* What is expected *
Restate word for word the line containing "Click the red (红) value input field" and every following line in the material below, up to and including the last one.

■ ■ ■ ■ ■ ■ ■

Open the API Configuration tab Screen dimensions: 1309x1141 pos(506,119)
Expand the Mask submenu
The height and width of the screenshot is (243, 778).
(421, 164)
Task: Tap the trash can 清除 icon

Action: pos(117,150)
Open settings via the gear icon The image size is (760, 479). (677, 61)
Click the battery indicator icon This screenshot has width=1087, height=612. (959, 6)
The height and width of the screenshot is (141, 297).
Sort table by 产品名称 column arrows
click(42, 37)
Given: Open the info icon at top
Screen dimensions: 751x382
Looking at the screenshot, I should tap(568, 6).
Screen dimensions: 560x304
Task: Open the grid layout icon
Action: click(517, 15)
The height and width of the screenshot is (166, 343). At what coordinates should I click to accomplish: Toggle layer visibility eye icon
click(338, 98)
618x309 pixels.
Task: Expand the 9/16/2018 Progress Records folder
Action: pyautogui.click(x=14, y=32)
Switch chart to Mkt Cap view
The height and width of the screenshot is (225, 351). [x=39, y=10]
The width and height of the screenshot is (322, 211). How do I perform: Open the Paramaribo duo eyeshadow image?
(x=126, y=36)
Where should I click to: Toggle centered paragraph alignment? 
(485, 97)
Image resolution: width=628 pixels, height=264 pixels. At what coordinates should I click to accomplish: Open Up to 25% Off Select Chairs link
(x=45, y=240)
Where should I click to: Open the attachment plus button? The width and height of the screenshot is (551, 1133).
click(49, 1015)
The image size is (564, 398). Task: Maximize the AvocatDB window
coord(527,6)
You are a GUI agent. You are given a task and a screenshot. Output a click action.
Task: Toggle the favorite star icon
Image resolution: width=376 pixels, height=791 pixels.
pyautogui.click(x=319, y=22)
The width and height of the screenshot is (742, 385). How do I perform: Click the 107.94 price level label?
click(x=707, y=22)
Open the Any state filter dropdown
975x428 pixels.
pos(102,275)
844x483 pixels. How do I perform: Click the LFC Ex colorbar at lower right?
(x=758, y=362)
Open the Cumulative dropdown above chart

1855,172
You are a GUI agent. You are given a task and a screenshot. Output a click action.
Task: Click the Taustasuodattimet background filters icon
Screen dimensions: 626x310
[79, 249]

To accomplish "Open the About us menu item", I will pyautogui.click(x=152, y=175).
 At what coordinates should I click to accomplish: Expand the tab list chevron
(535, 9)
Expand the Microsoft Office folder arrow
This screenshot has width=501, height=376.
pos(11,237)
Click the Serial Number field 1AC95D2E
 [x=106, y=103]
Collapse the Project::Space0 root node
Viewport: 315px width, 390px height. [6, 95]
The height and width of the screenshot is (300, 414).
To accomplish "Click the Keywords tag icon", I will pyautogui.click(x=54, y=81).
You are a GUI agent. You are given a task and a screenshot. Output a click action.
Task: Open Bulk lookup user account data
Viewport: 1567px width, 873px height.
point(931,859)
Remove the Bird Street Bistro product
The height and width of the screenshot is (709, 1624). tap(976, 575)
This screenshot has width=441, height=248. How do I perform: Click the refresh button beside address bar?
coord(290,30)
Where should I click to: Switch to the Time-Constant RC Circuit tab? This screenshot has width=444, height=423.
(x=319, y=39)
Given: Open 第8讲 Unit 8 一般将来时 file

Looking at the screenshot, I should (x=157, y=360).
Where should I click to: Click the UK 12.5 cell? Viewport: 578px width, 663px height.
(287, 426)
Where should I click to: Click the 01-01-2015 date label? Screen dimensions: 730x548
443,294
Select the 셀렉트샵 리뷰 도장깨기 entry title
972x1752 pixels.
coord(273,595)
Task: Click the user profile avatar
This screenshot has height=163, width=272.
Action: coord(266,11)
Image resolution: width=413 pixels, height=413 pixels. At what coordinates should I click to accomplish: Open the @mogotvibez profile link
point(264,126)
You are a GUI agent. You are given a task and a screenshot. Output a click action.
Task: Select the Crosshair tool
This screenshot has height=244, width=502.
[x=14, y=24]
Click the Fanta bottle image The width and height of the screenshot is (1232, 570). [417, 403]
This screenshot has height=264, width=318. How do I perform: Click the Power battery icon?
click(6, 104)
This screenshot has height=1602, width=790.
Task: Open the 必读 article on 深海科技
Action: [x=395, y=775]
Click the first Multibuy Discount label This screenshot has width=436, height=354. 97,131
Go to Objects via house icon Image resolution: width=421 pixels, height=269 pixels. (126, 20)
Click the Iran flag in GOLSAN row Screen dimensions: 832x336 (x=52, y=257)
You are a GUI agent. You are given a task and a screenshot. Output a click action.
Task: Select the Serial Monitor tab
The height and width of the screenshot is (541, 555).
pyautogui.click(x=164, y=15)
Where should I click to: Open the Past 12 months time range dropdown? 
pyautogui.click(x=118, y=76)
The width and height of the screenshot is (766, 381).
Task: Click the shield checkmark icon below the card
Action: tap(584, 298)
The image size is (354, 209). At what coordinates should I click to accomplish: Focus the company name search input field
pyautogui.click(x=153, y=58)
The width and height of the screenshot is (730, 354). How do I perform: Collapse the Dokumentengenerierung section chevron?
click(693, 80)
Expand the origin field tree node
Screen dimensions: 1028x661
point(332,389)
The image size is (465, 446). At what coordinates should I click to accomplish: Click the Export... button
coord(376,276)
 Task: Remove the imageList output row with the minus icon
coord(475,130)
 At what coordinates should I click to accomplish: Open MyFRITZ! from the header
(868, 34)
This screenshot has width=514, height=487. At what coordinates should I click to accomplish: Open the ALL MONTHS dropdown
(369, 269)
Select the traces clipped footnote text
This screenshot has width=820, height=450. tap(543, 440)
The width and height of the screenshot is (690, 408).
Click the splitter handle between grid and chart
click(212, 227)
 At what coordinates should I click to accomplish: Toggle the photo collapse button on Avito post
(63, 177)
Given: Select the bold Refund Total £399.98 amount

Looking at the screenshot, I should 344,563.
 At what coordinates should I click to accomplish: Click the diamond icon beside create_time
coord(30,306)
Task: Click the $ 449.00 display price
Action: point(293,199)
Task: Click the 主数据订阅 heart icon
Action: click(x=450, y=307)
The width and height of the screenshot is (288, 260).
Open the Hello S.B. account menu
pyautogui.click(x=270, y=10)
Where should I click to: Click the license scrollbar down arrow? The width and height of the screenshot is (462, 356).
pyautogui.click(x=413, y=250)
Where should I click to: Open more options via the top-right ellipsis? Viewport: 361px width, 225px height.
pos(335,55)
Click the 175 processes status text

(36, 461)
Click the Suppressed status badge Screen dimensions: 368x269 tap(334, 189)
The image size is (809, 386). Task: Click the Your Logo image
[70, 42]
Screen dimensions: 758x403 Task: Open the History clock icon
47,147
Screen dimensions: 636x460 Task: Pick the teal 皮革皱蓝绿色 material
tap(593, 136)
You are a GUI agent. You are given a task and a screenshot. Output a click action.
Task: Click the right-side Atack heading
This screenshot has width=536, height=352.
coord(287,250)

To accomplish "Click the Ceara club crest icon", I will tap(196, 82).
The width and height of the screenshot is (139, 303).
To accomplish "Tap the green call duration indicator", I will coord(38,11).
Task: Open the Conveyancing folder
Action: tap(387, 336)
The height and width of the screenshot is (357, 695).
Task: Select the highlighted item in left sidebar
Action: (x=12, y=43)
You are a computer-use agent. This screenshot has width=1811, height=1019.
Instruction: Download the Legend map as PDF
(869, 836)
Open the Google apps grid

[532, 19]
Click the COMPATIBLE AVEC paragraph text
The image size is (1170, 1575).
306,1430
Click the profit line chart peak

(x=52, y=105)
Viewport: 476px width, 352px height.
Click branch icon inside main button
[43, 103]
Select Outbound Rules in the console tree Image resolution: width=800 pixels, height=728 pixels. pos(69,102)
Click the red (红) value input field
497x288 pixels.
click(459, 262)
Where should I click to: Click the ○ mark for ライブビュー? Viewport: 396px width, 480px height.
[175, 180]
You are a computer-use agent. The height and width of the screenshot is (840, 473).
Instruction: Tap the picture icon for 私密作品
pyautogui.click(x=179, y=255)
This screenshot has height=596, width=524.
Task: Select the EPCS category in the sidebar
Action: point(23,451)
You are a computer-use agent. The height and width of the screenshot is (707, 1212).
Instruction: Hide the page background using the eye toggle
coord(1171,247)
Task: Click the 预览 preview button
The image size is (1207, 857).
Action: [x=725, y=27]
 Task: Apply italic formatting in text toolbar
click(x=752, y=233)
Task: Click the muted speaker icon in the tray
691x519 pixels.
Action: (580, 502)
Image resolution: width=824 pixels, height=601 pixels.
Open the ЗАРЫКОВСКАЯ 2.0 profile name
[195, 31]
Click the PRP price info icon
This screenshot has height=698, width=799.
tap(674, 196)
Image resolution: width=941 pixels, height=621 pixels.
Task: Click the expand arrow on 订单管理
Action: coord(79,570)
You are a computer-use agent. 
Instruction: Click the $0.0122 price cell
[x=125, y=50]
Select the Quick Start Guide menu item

■ ■ ■ ■ ■ ■ ■

* Written response *
Click the red (红) value input field
497x288 pixels.
click(459, 262)
Where should I click to: Click the ○ mark for ライブビュー? Viewport: 396px width, 480px height.
[175, 180]
You are a computer-use agent. The height and width of the screenshot is (840, 473).
Instruction: Tap the picture icon for 私密作品
pyautogui.click(x=179, y=255)
This screenshot has height=596, width=524.
Task: Select the EPCS category in the sidebar
Action: point(23,451)
You are a computer-use agent. The height and width of the screenshot is (707, 1212).
Instruction: Hide the page background using the eye toggle
coord(1171,247)
Task: Click the 预览 preview button
The image size is (1207, 857).
Action: [x=725, y=27]
 Task: Apply italic formatting in text toolbar
click(x=752, y=233)
Task: Click the muted speaker icon in the tray
691x519 pixels.
Action: (580, 502)
Image resolution: width=824 pixels, height=601 pixels.
Open the ЗАРЫКОВСКАЯ 2.0 profile name
[195, 31]
Click the PRP price info icon
This screenshot has height=698, width=799.
tap(674, 196)
Image resolution: width=941 pixels, height=621 pixels.
Task: Click the expand arrow on 订单管理
Action: coord(79,570)
You are a computer-use agent. 
Instruction: Click the $0.0122 price cell
[x=125, y=50]
Select the Quick Start Guide menu item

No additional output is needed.